Wyświetl Pojedyńczy Post
Stary 01-02-2014, 16:57   #107
Pipboy79
Majster Cziter
 
Pipboy79's Avatar
 
Reputacja: 1 Pipboy79 ma wspaniałą reputacjęPipboy79 ma wspaniałą reputacjęPipboy79 ma wspaniałą reputacjęPipboy79 ma wspaniałą reputacjęPipboy79 ma wspaniałą reputacjęPipboy79 ma wspaniałą reputacjęPipboy79 ma wspaniałą reputacjęPipboy79 ma wspaniałą reputacjęPipboy79 ma wspaniałą reputacjęPipboy79 ma wspaniałą reputacjęPipboy79 ma wspaniałą reputację
Lucas "Książe" Lang - wytworny sługa


Lucas ani nie był najlepszym jeźdźcem ani nie miał najlepszego konia w ich grupce. A co najważniejsze jakoś niezbyt mu zależało by być na czele pościgu. Byli od tego młodsi i dzielniejsi...

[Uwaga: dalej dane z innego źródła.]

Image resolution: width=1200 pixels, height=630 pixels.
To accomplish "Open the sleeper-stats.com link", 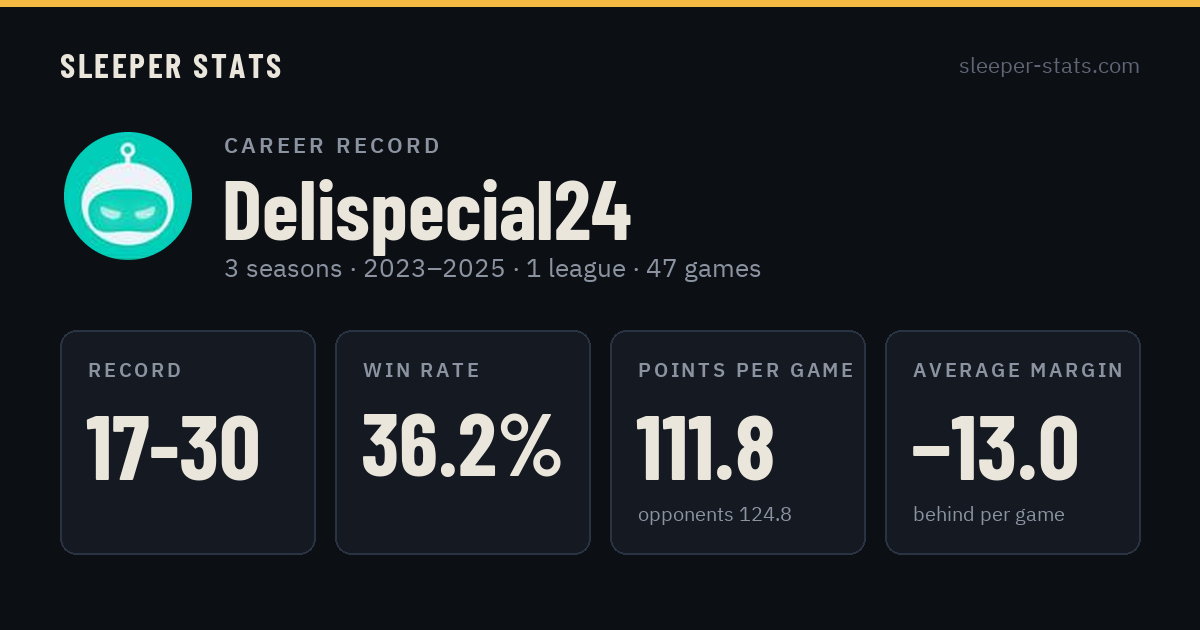I will pos(1049,66).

Z trzęsącego się grzbietu konia niezbyt widział co się działo z przodu z ich kolegą. Chyba wymierzył w chłopaka iii... Spadł z konia? Tak po prostu? Dziwne... Potem się już wszyscy z pościgowcó zblizyli do zbiega a jego koledzy dobyli broni. Lucas i tak miał włócznię w jednym i tarczę drugim ręku więc nie miał już czego dobywać. Jednak zaniepokoiło go to. Na jednego oberwańca chyba nie potrzebowali aż tyle broni więc co? Może dostrzegli coś na skraju lasu? On sam nic podejrzanego nie dostrzegał ale chłopaki mieli bystrzejrzy wzrok od niego.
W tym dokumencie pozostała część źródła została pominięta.